[WHAT THE EXERCISE ASKS]:
Where an entry contains a picture, skip the picture and write out everything else exactly.

[EXERCISE INPUT]:
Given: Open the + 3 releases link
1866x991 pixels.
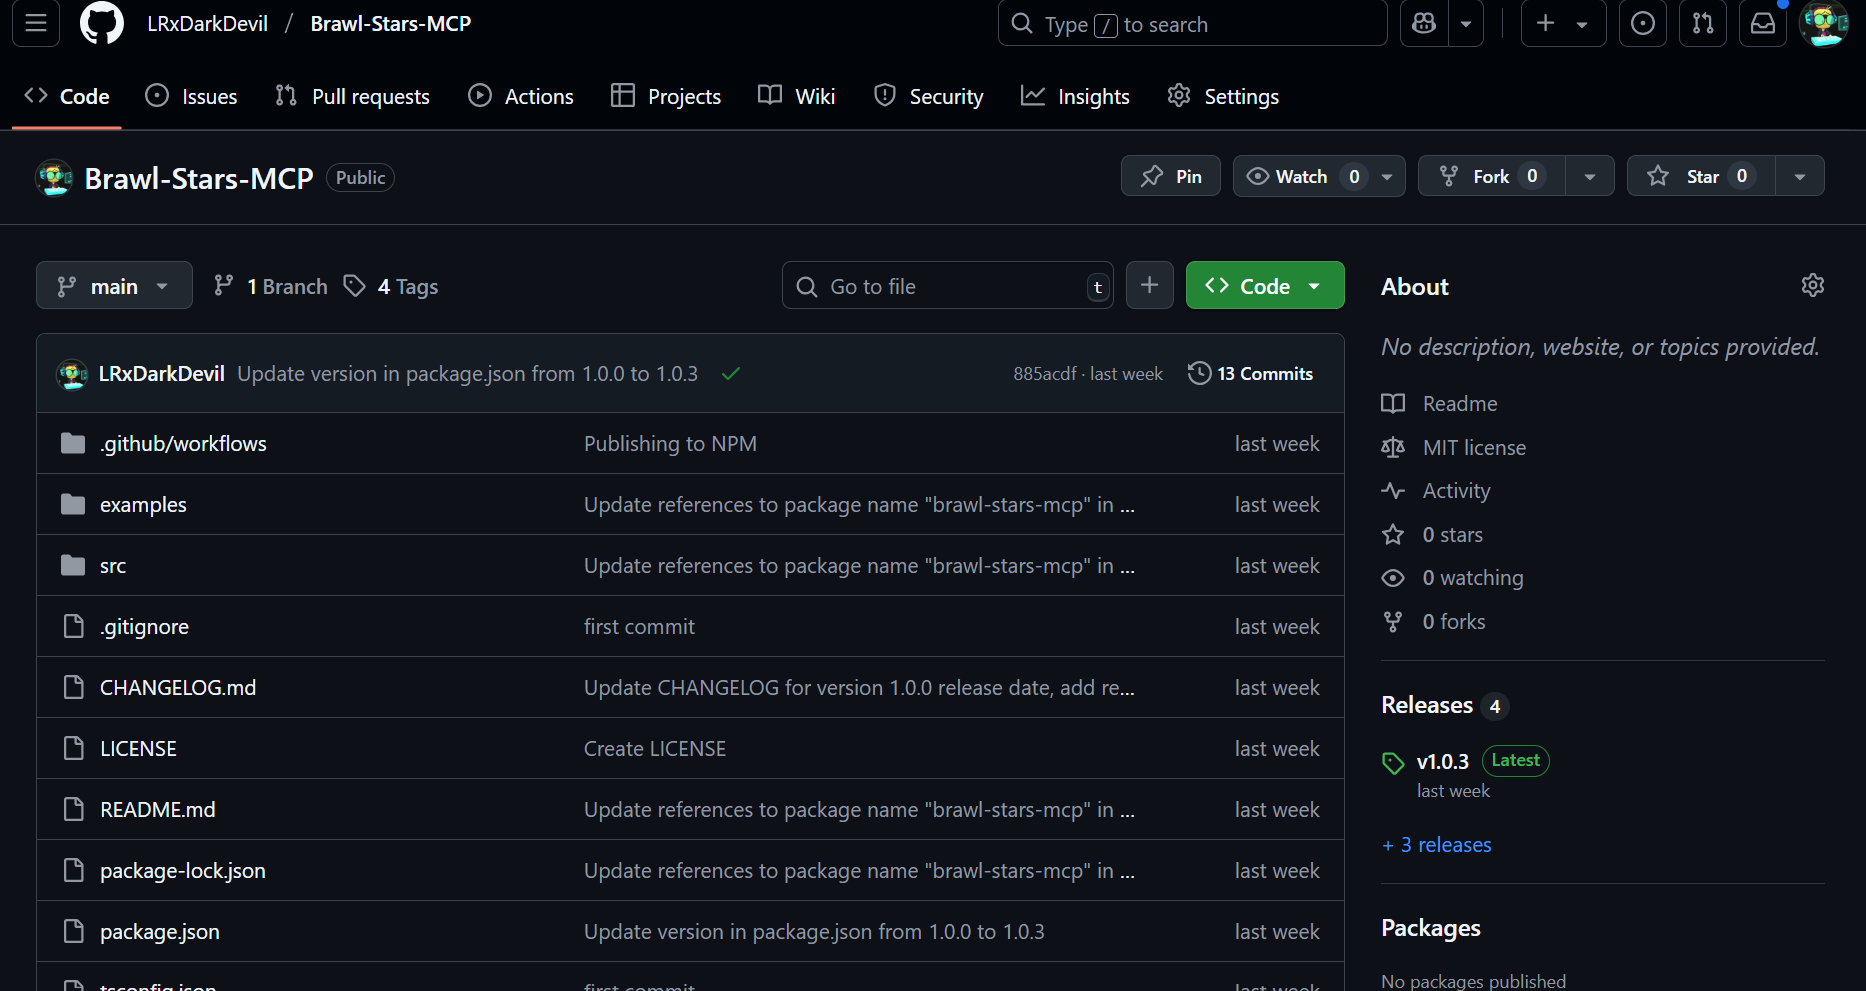Looking at the screenshot, I should (x=1436, y=845).
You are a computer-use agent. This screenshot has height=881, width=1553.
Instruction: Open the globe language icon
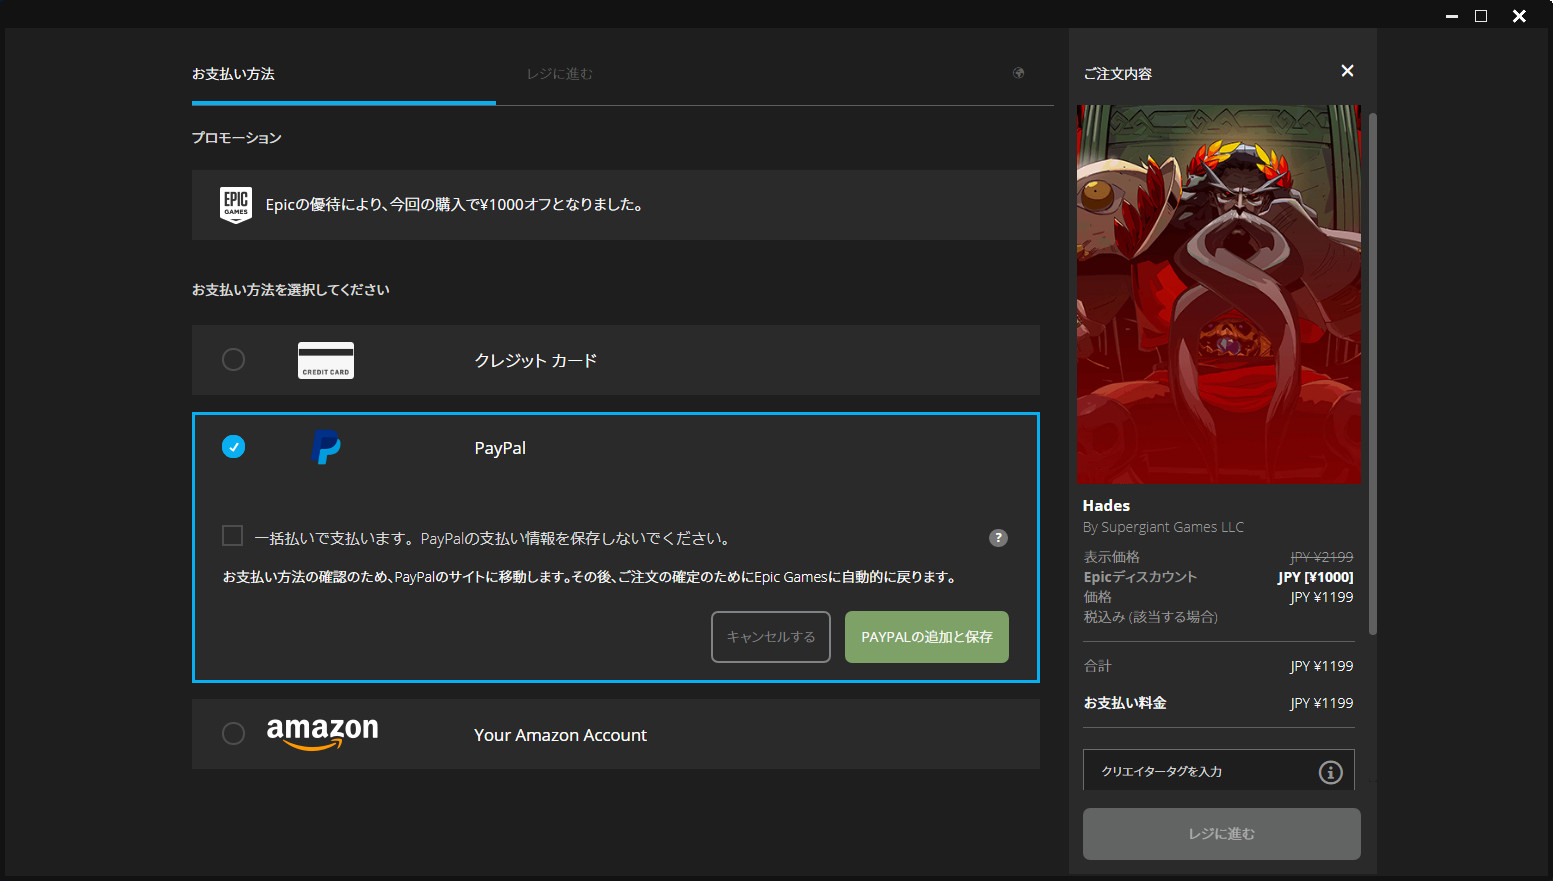pos(1018,73)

[TASK RESULT]:
Given: Open the + 3 releases link
1866x991 pixels.
Looking at the screenshot, I should (x=1436, y=845).
You are a computer-use agent. This screenshot has height=881, width=1553.
Instruction: Open the globe language icon
pos(1018,73)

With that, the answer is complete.